The Queen's Reading Room
- Formation: 2021 (as Instagram initiative) 2023 (as charity)
- Founder: Queen Camilla
- Type: Charity
- Location(s): 1 Bartholomew Close London EC1A 7BL;
- Chair: Amanda Felicity MacKenzie
- Trustees: Aatif Naveed Hassan Amanda MacManus Gyles Brandreth
- Website: thequeensreadingroom.co.uk
- Formerly called: The Duchess of Cornwall's Reading Room

= The Queen's Reading Room =

United Kingdom-based charity

The Queen's Reading Room (formerly The Duchess of Cornwall's Reading Room) is a United Kingdom-based charity launched in 2023 by Queen Camilla.

==History==
The project dates back to January 2021, when Camilla (then Duchess of Cornwall) started an Instagram book‑club during the COVID‑19 lockdown. Initially, the Instagram account featured a small number of book recommendations and it later developed into a community with over 155,000 followers. In February 2023, the initiative was formally launched as a registered charity under the name The Queen's Reading Room. At the charitable launch reception in March 2023, Camilla stated that the Reading Room would "close the gap between readers and writers" by offering free, accessible literary content year-round via social media and online platforms.

At that same reception, she also announced their plan to hold a first literary festival. The inaugural Queen's Reading Room Festival took place on 11 June 2023 at Hampton Court Palace, in partnership with Historic Royal Palaces. The festival lineup included high‑profile figures such as Judi Dench, Ken Follett, David Olusoga, Kamila Shamsie, and Gyles Brandreth. For the first festival, 2,500 free tickets were allocated to NHS staff, charity workers, and members of the Armed Forces. The festival is meant to be annual; by September 2025 the charity was holding its third edition, this time at Chatsworth House. In the 2025 Chatsworth edition, the Queen participated in a discussion on reading and mental health, viewed a performance of a Jane Austen adaptation (commemorating Austen's 250th birth anniversary), and donated books to service users of the Elm Foundation.
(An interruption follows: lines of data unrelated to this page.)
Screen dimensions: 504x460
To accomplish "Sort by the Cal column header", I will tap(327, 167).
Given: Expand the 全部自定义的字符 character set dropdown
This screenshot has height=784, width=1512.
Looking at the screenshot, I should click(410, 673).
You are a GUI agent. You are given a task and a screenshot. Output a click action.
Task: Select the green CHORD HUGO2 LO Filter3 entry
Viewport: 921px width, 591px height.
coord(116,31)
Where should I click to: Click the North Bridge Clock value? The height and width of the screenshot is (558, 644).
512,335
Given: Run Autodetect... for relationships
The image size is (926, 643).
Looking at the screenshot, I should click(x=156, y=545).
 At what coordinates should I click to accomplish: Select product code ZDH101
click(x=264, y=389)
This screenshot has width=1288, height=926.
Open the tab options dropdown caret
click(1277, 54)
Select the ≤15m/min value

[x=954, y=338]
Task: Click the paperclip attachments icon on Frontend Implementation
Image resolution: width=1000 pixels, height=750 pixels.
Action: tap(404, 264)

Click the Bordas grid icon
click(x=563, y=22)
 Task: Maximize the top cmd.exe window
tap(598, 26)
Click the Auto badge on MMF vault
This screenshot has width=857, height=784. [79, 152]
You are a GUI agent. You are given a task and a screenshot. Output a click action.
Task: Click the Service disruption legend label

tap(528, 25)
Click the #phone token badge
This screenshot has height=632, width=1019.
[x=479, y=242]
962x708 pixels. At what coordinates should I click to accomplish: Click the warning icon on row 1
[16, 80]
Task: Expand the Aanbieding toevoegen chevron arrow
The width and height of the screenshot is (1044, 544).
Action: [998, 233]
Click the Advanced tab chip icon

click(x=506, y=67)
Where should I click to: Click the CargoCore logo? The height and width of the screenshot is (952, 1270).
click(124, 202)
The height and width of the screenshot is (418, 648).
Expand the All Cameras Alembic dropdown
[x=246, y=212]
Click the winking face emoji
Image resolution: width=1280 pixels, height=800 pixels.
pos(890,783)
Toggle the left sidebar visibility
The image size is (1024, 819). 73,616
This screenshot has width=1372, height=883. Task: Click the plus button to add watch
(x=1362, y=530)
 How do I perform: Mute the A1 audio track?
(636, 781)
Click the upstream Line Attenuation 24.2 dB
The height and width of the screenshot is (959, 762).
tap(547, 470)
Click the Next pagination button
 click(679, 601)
The charity also commissioned a neuroscientific‑mixed methods study to investigate the effects of reading fiction on wellbeing, brain health, mental health, concentration, and social connection. The study included quantitative, qualitative, and neuroscientific components: brain scans, skin conductance, galvanic skin response tests, and a survey. Among its main findings were that reading fiction for just 5 minutes was found to reduce stress by nearly 20%, the same short reading period improved concentration by about 11%, and reading earlier in the day helped people feel more connected to others and more ready to face daily challenges. The study was first publicly presented at a reception at Clarence House on 26 March 2024. In 2025, it was reported that The Queen's Reading Room had entered into a partnership with the British Neuroscience Association (BNA) to highlight and deepen research on how reading affects brain health. By 2025, the charity has also donated over 2,300 books to 11 grassroots locations, including 1,400 to inpatients at Chelsea and Westminster Hospital, and supports reading groups in St Mungo's homeless shelters and domestic violence refuges.

The charity announced a podcast series which launched on 7 January 2024. In that podcast, authors, actors, and literary figures were invited to share their favourite books or reflections on reading. Guests included Sir Ian Rankin and later appearances were made by Dame Joanna Lumley, Ann Patchett, David Baddiel, among others. The podcast was positioned as a complement to the Reading Room's online book club and festival presence. By the end of 2024, three seasons of the podcast had been released.

On 26 March 2025, a reception at Clarence House was held to mark the launch of The Queen's Reading Room Medal, intended to honour individuals who champion reading, books, and storytelling in their local communities. Camilla described it as part of the Reading Room's mission: "Making life better is the ultimate aim of my Reading Room". Nominations for the medal were open from April through December 2025. The judging panel included figures across the publishing and literacy world. The first awards were given in March 2026.

Starting in 2025, the organisation began partnering with the homelessness charity St Mungo's, offering a shared programme to encourage reading for individuals recovering from homelessness. In January 2026, the Bentley Foundation announced that the Queen's Reading Room had become their first strategic partner – coinciding with the UK's National Year of Reading.